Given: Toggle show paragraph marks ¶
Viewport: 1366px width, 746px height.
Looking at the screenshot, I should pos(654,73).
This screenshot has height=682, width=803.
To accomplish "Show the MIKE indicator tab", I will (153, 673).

# [Exercise goal]
Word for word, transcribe each record.

# [Task answer]
Given: Toggle show paragraph marks ¶
Viewport: 1366px width, 746px height.
Looking at the screenshot, I should pos(654,73).
This screenshot has height=682, width=803.
To accomplish "Show the MIKE indicator tab", I will (153, 673).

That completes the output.